# [TEXTE FOURNI]
Tu as passé quatre ans à Chypre, à Limassol. Pourquoi revenir en France en Ligue 2 alors que tu jouais la Ligue Europa là-bas ?C’est surtout familial, parce que moi, j’ai toute ma famille ici : ma compagne, mes enfants et tout. Les supporters à Chypre voulaient que je reste un an de plus, mais le club était un peu… disons que j’étais le joueur le mieux payé là-bas. Donc, c’était soit je diminuais mon salaire, soit je partais et ils prenaient deux joueurs pour ce que je leur coûtais. Je n’ai pas accepté leur proposition, donc j’ai décidé de partir. Puis c’était aussi familial, hein, mes enfants, ils vont à l’école ici, et quatre ans à voir la famille deux fois par an…
Attends, pendant quatre ans, tu ne voyais ta femme et tes enfants que deux fois par an ?Voilà. Pendant les vacances d’été et en décembre, ils venaient. Quatre ans, ça m’a un peu fatigué. J’ai parlé à ma compagne et on a décidé que c’était mieux que je revienne en Ligue 2.
Comment un couple peut-il résister à la distance ?C’est difficile, mais tu sais, ma femme savait pourquoi j’étais allé là-bas. C’était bien quand même, c’était une bonne chose. Je me suis épanoui, j’ai fait mes trucs et j’ai laissé mon nom là-bas.
Pour qu’on se rende compte, quel est le rapport entre ce que tu touchais à Chypre et ce que tu touches maintenant à Orléans ?Oh il y a une grande différence, hein. (silence) Une très très très très grande différence. Par rapport à ce que je touchais à Chypre, ici je ne touche même pas la moitié.

# [DONNÉES]

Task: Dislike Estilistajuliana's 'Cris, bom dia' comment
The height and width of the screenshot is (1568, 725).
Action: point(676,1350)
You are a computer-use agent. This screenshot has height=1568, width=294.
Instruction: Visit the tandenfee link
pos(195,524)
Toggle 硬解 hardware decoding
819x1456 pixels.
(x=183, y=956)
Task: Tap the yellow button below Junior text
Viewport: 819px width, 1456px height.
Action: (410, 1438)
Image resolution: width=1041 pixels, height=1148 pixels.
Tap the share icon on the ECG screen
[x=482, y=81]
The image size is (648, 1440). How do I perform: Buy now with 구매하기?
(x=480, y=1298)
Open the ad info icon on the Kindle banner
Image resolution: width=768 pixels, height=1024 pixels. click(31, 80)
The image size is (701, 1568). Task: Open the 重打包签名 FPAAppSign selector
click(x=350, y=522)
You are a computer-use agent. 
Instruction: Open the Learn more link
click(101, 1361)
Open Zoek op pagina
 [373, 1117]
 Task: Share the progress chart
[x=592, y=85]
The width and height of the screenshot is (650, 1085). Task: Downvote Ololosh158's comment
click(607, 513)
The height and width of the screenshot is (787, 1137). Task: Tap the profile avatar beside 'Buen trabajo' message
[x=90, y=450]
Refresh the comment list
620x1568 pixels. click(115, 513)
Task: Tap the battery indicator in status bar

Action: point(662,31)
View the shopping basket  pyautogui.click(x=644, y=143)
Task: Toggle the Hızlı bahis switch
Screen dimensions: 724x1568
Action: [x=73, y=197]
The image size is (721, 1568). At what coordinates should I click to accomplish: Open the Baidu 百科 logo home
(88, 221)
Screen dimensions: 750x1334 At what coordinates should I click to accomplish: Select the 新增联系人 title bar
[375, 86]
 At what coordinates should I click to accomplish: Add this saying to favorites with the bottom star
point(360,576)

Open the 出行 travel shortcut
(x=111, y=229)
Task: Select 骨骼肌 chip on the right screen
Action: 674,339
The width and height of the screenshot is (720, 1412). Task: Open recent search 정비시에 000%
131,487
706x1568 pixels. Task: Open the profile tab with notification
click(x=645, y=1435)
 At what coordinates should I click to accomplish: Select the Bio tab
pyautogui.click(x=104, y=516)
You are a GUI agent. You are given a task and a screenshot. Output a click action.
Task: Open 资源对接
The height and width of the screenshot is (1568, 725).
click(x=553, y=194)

# [CONSIGNE]
Selon l'entretien, pourquoi le joueur a-t-il quitté Limassol pour revenir en Ligue 2 ? Répondez en une à trois phrases.

# [RÉPONSE]
Le joueur était le mieux payé du club, qui lui proposait de baisser son salaire ou de partir pour recruter deux joueurs avec ce qu'il coûtait. Il a refusé et a choisi de partir. Il voulait aussi se rapprocher de sa famille : ses enfants vont à l'école ici, il ne les voyait que deux fois par an depuis quatre ans, ce qui l'a fatigué, et il a décidé de revenir avec sa compagne.